[begin Selected excerpt]

By: Cliff Zintgraff, DaVinci Minds

In our first post, we introduced the WhyPower project and its delivery of integrated math, science and career education.  We talked about how we ran a fundamentally creative process and used academic standards to ground the early design process.  In the second post, we talked briefly about how we implemented WhyPower, and how we came to understand that academic standards are the seeds of big ideas that we need to recapture and highlight in curriculum.  In this final post, we’ll expand on what we implemented for our NGLC grant project, talk about our outcomes, and dream a little about what these blog posts have taught us about improving WhyPower.

What We Built

When we landed with NGLC, we already had integrated math, science and career education curriculum in the first version of WhyPower.  We had single- and multi-player virtual world activities where students built green homes, selecting their appliances and materials; managed a power plant for a day; placed wind turbines and solar panels around Whyville; and ran power lines using Ohm’s law.  Students earned technical and professional career badges for completing the games and simulations.  A theme of our activities was large-scale power sources—coal, natural gas, nuclear, hydroelectric, wind and solar energy—and how to choose the right energy sources for communities.  Our Texas partner, Power Across Texas, inspired our approach for this work.  They are helping Texas make good energy choices.

[end Selected excerpt]
[begin Entries shown]

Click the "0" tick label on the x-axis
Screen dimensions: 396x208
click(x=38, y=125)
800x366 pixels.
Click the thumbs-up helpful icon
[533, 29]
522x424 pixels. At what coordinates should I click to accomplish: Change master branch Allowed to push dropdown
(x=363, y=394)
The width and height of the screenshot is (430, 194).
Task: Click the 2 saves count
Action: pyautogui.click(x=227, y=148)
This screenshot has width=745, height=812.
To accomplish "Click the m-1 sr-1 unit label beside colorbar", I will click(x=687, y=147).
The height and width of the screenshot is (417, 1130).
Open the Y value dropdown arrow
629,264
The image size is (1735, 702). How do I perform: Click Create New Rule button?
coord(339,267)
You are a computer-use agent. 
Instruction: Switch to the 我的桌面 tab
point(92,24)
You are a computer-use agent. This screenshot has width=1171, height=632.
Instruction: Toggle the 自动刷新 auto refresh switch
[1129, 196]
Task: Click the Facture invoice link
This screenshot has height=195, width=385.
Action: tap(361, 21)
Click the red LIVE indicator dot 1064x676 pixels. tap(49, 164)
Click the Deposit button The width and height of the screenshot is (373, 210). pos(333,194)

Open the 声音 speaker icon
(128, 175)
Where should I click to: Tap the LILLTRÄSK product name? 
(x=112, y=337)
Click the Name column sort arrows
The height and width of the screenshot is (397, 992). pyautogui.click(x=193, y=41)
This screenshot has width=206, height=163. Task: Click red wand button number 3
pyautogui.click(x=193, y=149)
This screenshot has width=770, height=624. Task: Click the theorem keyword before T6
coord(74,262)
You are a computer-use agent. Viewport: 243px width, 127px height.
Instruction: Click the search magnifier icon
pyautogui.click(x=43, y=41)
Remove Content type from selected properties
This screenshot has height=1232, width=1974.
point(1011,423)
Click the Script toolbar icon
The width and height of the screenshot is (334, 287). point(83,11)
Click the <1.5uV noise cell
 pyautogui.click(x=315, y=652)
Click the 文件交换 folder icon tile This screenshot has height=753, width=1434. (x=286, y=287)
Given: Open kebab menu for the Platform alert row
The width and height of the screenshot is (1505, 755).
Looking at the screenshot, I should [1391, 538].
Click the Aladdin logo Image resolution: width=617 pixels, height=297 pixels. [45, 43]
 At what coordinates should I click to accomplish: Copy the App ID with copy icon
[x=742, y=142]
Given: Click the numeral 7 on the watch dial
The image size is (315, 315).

[end Entries shown]

What you are asked to do: Decide whether each statement below agrees with the passage about WhyPower. Answer yes or no and quote the deciding words of the passage. 1. Students received career badges for finishing the games and simulations. 2. The first post explained how WhyPower was implemented. 3. Power Across Texas inspired the approach taken for this work.

Task result:
1. Yes: "Students earned technical and professional career badges for completing the games and simulations."
2. No: "In the second post, we talked briefly about how we implemented WhyPower"
3. Yes: "Our Texas partner, Power Across Texas, inspired our approach for this work."